Those Who Hunt the Night
- Cover of first edition under original title
- Author: Barbara Hambly
- Language: English
- Series: James Asher Chronicles
- Genre: Horror/mystery
- Publisher: Unwin Paperbacks
- Publication date: 1988
- Publication place: United Kingdom
- Media type: Print (paperback)
- Pages: 306
- ISBN: 0-04-440244-9
- Followed by: Traveling with the Dead

= Those Who Hunt the Night =

Horror novel

Those Who Hunt the Night is a 1988 horror/mystery novel by American writer Barbara Hambly.

It was first published in paperback by the British publisher Unwin Paperbacks in November 1988 under the title Immortal Blood. The first American edition was published in hardcover by Del Rey/Ballantine in December 1988 under the title Those Who Hunt the Night, which has been used for all subsequent English-language editions; a paperback edition followed from the same publisher in July 1989, and was reprinted in May 1991 and October 1995. A book club edition was issued by Del Rey in conjunction with the Science Fiction Book Club in June 1989. An ebook edition was issued by Open Road Integrated Media in March 2011.

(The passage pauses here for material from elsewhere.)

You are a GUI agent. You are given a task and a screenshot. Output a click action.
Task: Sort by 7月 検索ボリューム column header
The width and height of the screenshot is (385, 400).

The novel has also been translated into French. The novel won the 1989 Locus Award for Best Horror Novel.

==Plot summary==
The 20th century is just under way, and somebody is killing the vampires of London. Against the wishes of his fellow undead, Simon Ysidro, oldest of the London vampires, seeks the assistance of Oxford professor James Asher, former spy for the British government. Ysidro gains Asher's cooperation by threatening the life of his beautiful young wife, Lydia.

Unbeknownst to Ysidro, Asher enlists the help of his wife, a physician with a keenly analytical mind. Asher prowls the streets and crypts of London with Ysidro, entering the dark underworld of the undead, as Lydia combs property records and medical journals for clues as to who might have the means and the motive to carry out the slaughter.

Asher's theory is that the killer must be a vampire himself, one able to remain awake and active in the daytime. Lydia develops a theory as to how such a vampire might come to be. Together Asher and Ysidro travel to Paris to seek out the mythical eldest of all vampires, Brother Anthony, who might be either the killer himself, or the key to the killer's undoing.

What they discover is a threat to the living as well as the undead. A scientist seeking to artificially endow British agents with the powers of vampires is behind the killings. The scientist's son has been transformed into a hybrid vampiric monster who can walk in the daylight, but craves the blood of other vampires to arrest the degeneration of his body. Asher and Ysidro, aided by Brother Anthony, destroy the hybrid vampire and end the threat. Ysidro leaves Asher and Lydia in peace and vanishes from their lives.